From Williams-Sonoma’s Desserts Cookbook
1 ½ cups all-purpose flour
½ teaspoon salt
½ cup vegetable shortening
3-4 tablespoons cold water
Combine the flour and salt in a bowl and toss together. Add the shortening. With your fingertips, two knives, or a pastry blender, blend the ingredients, working quickly, until you have a mixture of tiny flakes and bits about the size of coarse bread crumbs. Sprinkle on the water 1 tablespoon at a time, stirring gently with a fork after each addition. Add just enough water to form a rough mass.
With floured hands, pat the dough into a smooth disk. The dough is now ready to use. This dough does not need to be chilled, although for convenience, it may be wrapped in plastic wrap and refrigerated for up to 2 days.
4 tart apples
¼ cup water
½ cup sugar
¾ cup heavy cream
½ teaspoon ground cinnamon
2 tablespoons unsalted butter
¼ teaspoon salt
3 tablespoons unsalted butter, at room temperature
½ cup firmly packed brown sugar
½ cup old-fashioned rolled oats
1/3 cup all-purpose flour
½ cup coarsely chopped blanched almonds (for ease, I used slivered almonds)
Pinch of salt
Roll out the pastry and line a 9-inch pie pan. Bake the crust partially until the pastry looks dry but it still very pale, about 10 minutes.
To make the filling, peel, core, and cut the apples into small pieces. Combine the apples and water in a saucepan. Place over medium heat, cover, and cook, stirring and mashing occasionally, until you have thick applesauce, 20-30 minutes. A few small lumps are okay. Remove from the heat and pour into a large bowl. Let cool for 10 minutes.
Preheat oven to 425˚. Melt the butter in a saucepan. Add the sugar, eggs, cream, cinnamon, butter and salt into the applesauce and mix thoroughly. Pour the apple mixture into the cooled pie shell and place in the oven.
Meanwhile, in a medium bowl, combine the butter, brown sugar, oats, flour, almonds, and salt. With your fingertips, rub the ingredients together until the mixture resembles coarse crumbs. After the pie has been baking for 15 minutes, rapidly sprinkle it with the oatmeal mixture, then reduce the heat to 350˚ and bake until filling is set, about 30 minutes longer.
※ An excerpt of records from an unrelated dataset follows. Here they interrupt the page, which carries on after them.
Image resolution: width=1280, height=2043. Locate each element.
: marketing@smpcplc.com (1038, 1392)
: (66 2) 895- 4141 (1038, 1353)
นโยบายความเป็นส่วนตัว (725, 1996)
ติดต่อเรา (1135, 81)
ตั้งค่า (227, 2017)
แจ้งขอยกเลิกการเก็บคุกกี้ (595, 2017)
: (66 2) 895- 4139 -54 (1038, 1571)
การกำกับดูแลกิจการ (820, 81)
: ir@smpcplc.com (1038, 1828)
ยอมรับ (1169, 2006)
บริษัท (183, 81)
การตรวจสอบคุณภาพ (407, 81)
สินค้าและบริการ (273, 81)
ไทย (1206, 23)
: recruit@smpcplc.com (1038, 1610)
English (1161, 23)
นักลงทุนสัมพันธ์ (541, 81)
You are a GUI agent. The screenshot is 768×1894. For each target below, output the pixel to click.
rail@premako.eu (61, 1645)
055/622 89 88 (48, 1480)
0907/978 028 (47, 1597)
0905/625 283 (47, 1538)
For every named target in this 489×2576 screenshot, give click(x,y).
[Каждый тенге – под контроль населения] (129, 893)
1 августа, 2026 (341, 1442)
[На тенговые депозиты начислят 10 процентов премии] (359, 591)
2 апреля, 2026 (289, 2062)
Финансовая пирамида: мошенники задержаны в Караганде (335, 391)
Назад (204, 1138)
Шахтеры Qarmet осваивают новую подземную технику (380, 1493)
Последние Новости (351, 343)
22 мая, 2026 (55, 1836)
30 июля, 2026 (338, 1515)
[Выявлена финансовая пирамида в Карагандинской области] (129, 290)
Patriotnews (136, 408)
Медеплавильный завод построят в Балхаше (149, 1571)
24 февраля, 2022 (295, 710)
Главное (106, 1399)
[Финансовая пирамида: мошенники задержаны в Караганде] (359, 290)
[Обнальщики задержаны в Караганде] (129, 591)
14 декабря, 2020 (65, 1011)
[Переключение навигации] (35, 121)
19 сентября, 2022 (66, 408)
The taste: This treat is like a cross between apple pie and apple crisp. Although it doesn’t have nutmeg or allspice, I found the subtle cinnamon to be enough spice for me. The crunchy topping is a perfect contrast to the creamy apple filling. Top with a scoop of vanilla ice cream (yes, it was Blue Bell) and it’s heavenly.
The ease: Again, because I hate dealing with pie crusts, this recipe was a dream to me. The most time consuming part was peeling, coring and chopping the apples and that still took less than 10 minutes.
The fat-assness: Let’s not talk about it. It was a holiday, for God’s sake. Just let me enjoy it.
The cleanup: 2 bowls, a saucepan and the pie plate. If you make your own crust, there will be one more bowl, but you’ll be cleaned up before the pie ever comes out of the oven.
The verdict: This is a fantastic holiday dessert and a great alternative to the generic apple pies that usually show up as part of the spread. Dividing this recipe and making individual pies would also be a great end to a dinner party.
The tip: This pie is best when it is allowed to return to room temperature, or slightly warmer, before serving. Although dishing it out right out of the oven is delicious, the filling does not set up well when hot. But, if you just can’t wait to dig in, it will still be amazing; it may just be a little messier to serve.